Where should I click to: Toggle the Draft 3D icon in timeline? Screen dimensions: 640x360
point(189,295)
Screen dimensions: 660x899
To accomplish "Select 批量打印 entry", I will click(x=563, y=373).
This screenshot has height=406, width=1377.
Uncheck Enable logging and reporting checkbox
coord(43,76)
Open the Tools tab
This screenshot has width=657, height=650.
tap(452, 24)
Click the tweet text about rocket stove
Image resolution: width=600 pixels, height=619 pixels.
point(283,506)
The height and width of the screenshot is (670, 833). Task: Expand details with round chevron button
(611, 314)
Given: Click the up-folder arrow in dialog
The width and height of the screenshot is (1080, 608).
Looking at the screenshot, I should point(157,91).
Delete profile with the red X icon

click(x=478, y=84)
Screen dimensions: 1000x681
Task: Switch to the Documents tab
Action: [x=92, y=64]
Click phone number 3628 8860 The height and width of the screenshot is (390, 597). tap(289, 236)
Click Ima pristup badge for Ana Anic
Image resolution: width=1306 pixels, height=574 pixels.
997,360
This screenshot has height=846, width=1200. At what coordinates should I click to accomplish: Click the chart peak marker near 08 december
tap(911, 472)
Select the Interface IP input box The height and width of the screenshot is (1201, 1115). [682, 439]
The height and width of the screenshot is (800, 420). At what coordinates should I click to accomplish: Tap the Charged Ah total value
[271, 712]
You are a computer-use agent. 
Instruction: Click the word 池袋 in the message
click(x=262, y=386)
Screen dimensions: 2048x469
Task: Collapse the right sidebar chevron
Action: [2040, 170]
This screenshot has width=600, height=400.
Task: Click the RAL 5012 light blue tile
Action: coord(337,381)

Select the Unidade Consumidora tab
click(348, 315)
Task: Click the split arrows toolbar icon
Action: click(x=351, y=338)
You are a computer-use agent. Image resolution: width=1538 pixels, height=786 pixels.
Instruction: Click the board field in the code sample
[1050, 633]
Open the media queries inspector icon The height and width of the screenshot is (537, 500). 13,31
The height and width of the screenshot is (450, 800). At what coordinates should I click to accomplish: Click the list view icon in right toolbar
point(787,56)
——————
**What you should do**. Exact copies of the lines from the one containing "The height and width of the screenshot is (450, 800)." through the final line of the records are all the answer should hold.

**Written response**.
The height and width of the screenshot is (450, 800). At what coordinates should I click to accomplish: Click the list view icon in right toolbar
point(787,56)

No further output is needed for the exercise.